Promouvoir une filière ambitieuse
La foire aux vins d’Alsace de Colmar peut aider la profession viticole et agricole à se promouvoir. Une filière qui est au cœur de l’activité économique de la région comme l’a rappelé Christiane Roth, présidente de Colmar Expo et de la Chambre de commerce et d'industrie (CCI) du Centre Alsace. « Ce rendez-nous revêt cette année une importance particulière, car il témoigne également, dans le contexte sécuritaire national, de notre volonté de maintenir des événements festifs et de continuer nos activités sociales et économiques, en prenant toutes les mesures de sécurité nécessaires. Certes, le chômage reste trop élevé en Alsace, à plus de 9 %, malgré une stabilisation ces douze derniers mois. Mais les tendances pour les prochains mois sont plutôt positives, tant sur le chiffre d’affaires que sur le carnet de commandes ou l’emploi. Les créations d’entreprise ont rebondi de manière significative au cours du premier trimestre 2016 : + 10 % dans le Haut-Rhin et + 26 % dans le Bas-Rhin, grâce au plan de revitalisation à Colmar et dans ses environs, 34 entreprises ont été soutenues et 400 emplois sont en passe d’être créés. Mais, seuls les investissements ne suivent pas ces tendances car les chefs d’entreprise se montrent encore prudents même si les projets sont nombreux dans le Centre Alsace ». De son côté, le maire de Colmar, Gilbert Meyer, a salué ces améliorations économiques, et notamment sur Colmar. Il a estimé que « si la foire aux vins pouvait paraître en décalage par rapport aux attentats ailleurs en France, il faut continuer à aller de l’avant. Car oui, c’est toujours un grand moment d’être présent ici. Il faut continuer de promouvoir cette filière viticole ambitieuse, d’excellence, dans une démarche collective, de proximité et d’authenticité ».

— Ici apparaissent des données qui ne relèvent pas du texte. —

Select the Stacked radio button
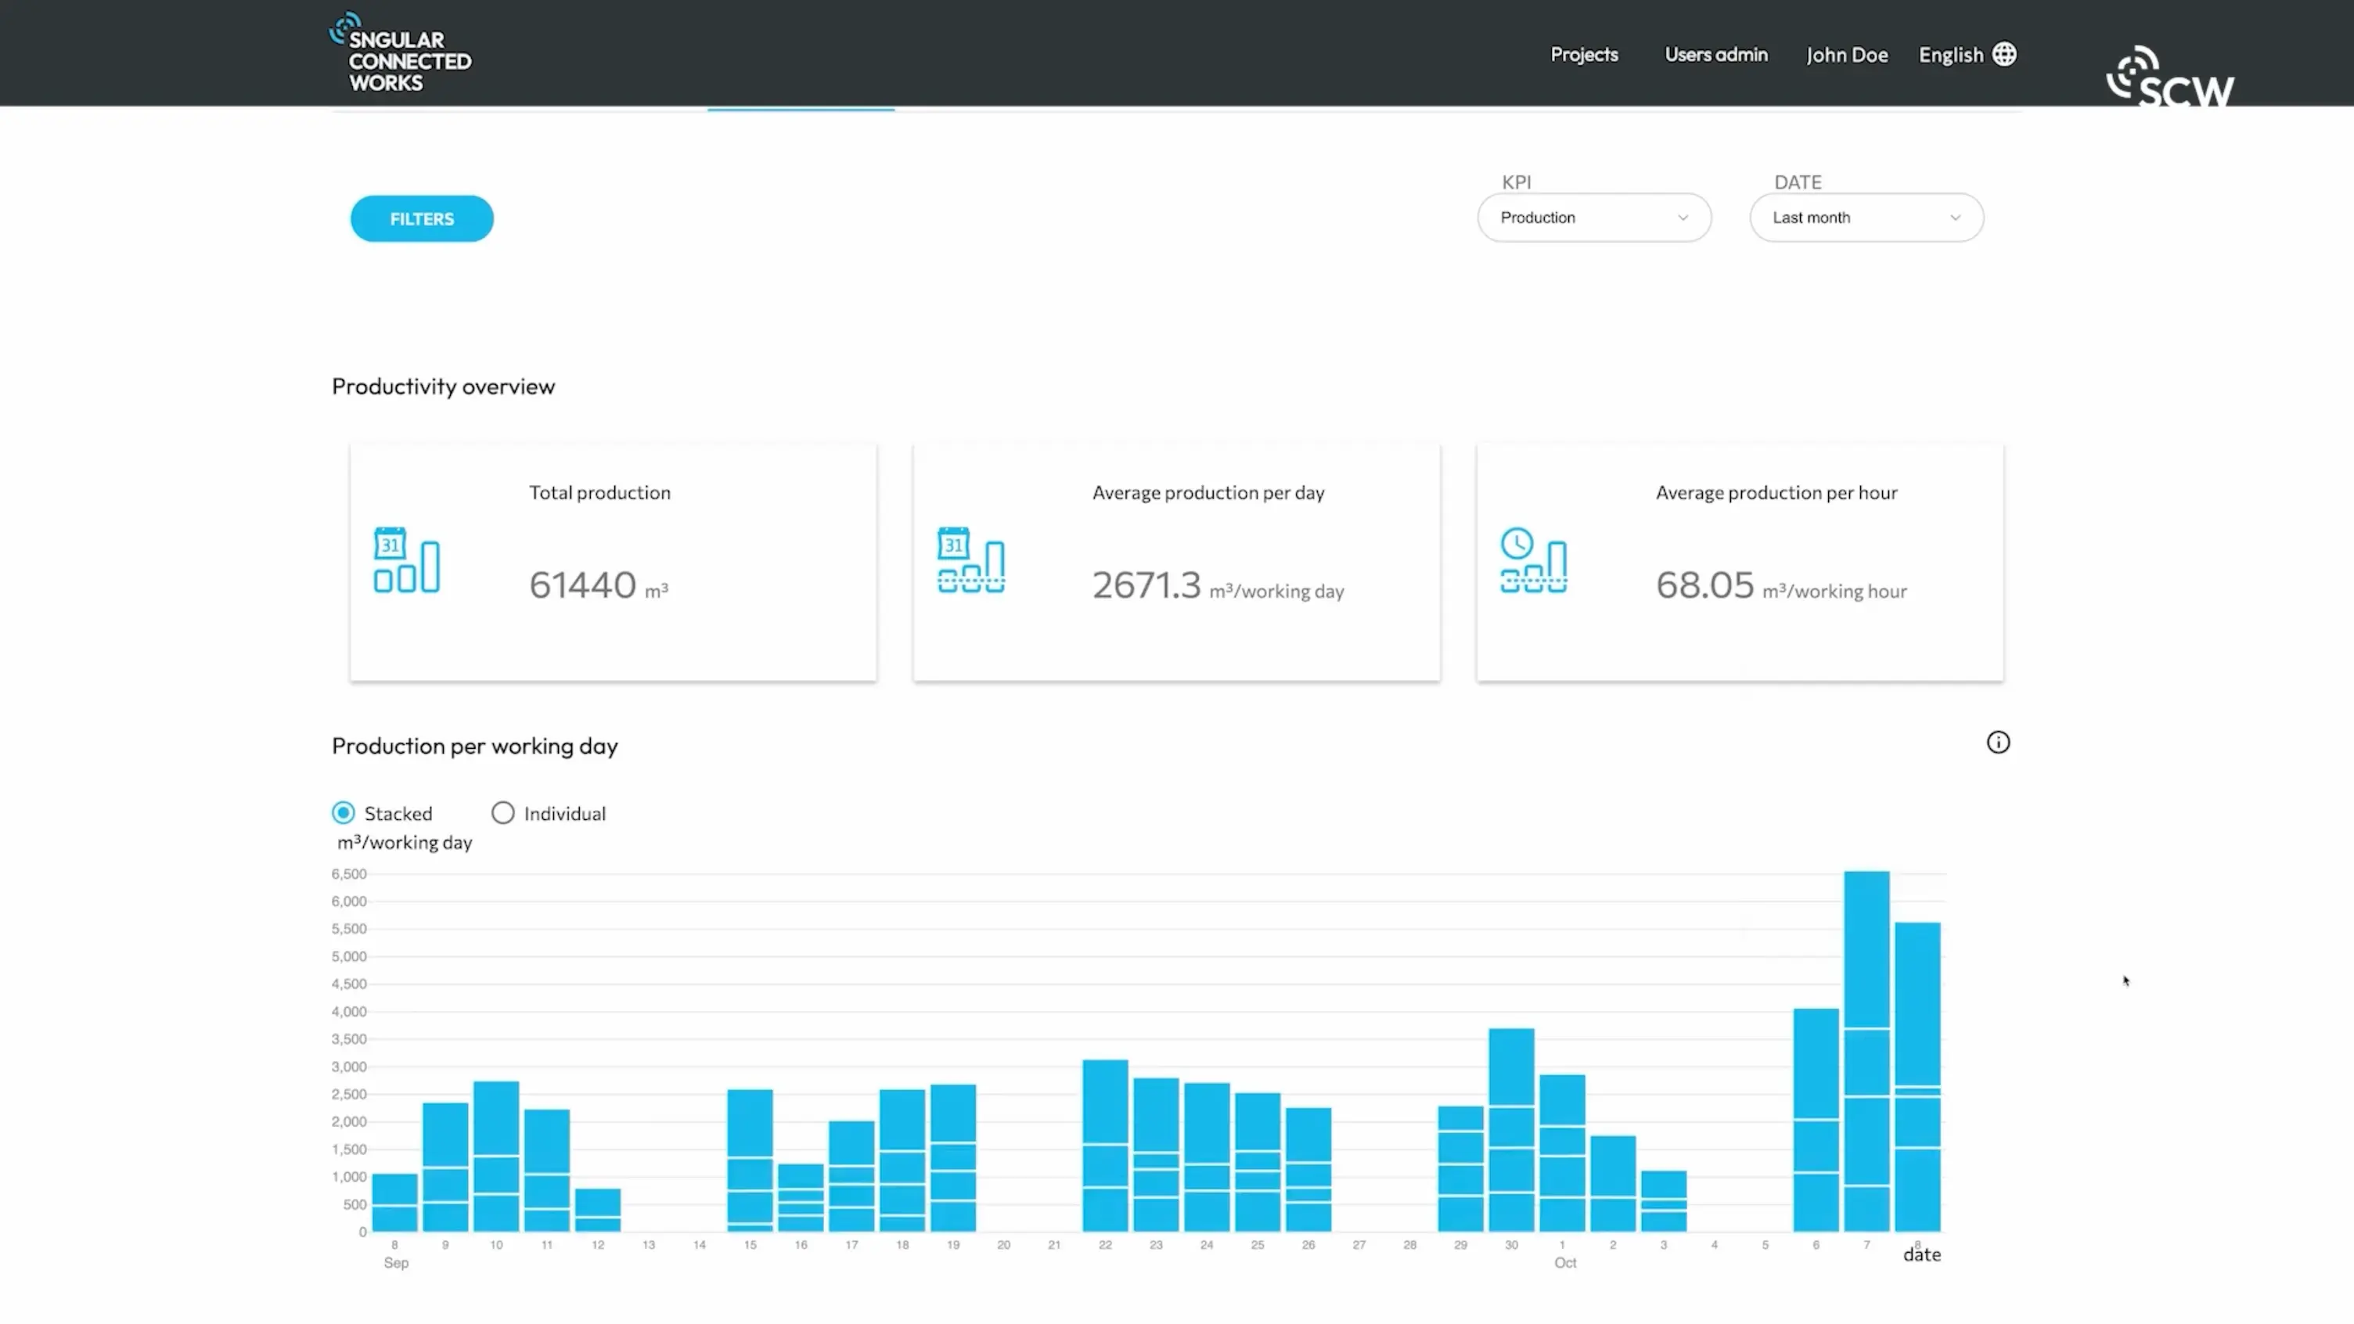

350 exposants et une nouvelle reine des vins d’Alsace
Sur cette note d’optimisme, la 69e foire aux vins d’Alsace a été inaugurée après la traditionnelle passation de « pouvoir » du trio royal. La cape a été remise à la nouvelle reine des vins d’Alsace, Mathilde Fleith, de Beblenheim. Près de 350 exposants et presque autant d’animations attendent les visiteurs en onze jours d’ouverture. Une bonne trentaine d’entre eux sont présents pour la première fois comme le viticulteur Damien Schueller d’Husseren-les-Châteaux. Les vins d’Alsace restent les « stars » de l’événement tout comme les entreprises agricoles qui sont présentes au cœur d’un parc agricole toujours plus agréable. Et comme l’a souligné, Christophe Crupi, directeur des foires et salons, « si le vin manque, il manque tout ».